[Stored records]
========================================

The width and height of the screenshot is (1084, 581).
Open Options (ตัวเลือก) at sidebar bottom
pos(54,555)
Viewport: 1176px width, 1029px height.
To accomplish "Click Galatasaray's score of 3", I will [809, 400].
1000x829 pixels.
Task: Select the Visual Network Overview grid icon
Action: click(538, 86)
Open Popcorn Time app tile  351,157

========================================

▸ **ACTIVITY**: Retype the records above exactly.

▸ **TASK SOLUTION**:
The width and height of the screenshot is (1084, 581).
Open Options (ตัวเลือก) at sidebar bottom
pos(54,555)
Viewport: 1176px width, 1029px height.
To accomplish "Click Galatasaray's score of 3", I will [809, 400].
1000x829 pixels.
Task: Select the Visual Network Overview grid icon
Action: click(538, 86)
Open Popcorn Time app tile  351,157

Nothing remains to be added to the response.